As at 30 June 2012, the Group’s production bases amounted to 28 in 12 different provinces and cities in China, with a total production area (including vegetable land, tea garden and fruit garden) of 788,573 mu (52,572 hectares), an increase of 2% when compared with the total production area of 773,073 mu (51,538 hectares) as at the end of previous financial year. The weighted average production area for vegetables for the financial year under review was 640,237 mu (42,682 hectares), an increase of 11% when compared with 578,845 mu (38,590 hectares) for the previous financial year.

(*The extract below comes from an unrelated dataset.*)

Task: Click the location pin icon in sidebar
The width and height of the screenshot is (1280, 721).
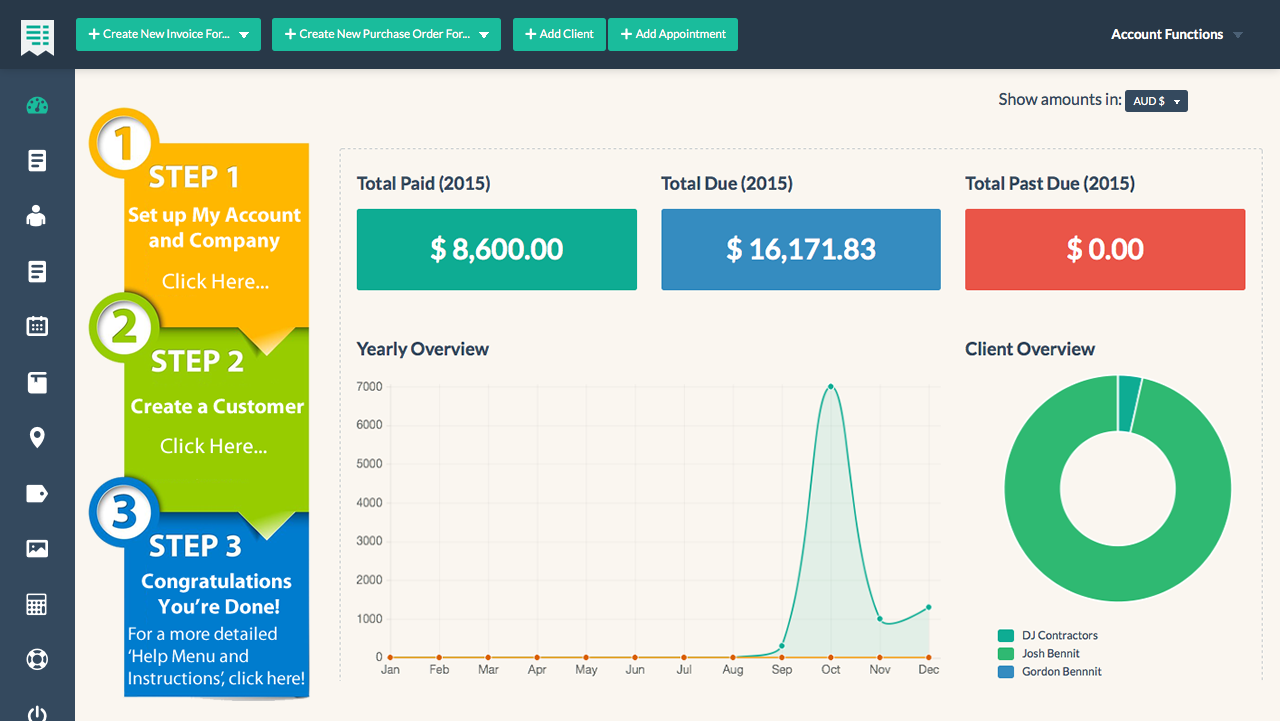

LIQUIDITY AND FINANCIAL RESOURCES
During the financial year under review, the Group financed its business activities by revenue generated from its operations. Net cash used in operating activities of the Group amounted to RMB503 million. In April 2012, the Bonds had been early redeemed in full by the Company. Accordingly, as at 30 June 2012, the Group’s cash and cash equivalents amounted to RMB520 million. The majority of the Group’s operating transactions were settled in RMB. The effect of exchange rate fluctuations was relatively immaterial to the Group.
As at 30 June 2012, the total equity of the Group (including non-controlling interests) amounted to RMB20,456 million (2011: RMB25,844 million). Following the early redemption of the Bonds, the Group did not have any debts outstanding as at 30 June 2012. The current ratio (dividing total current assets by total current liabilities) was 15 times (2011: 25 times).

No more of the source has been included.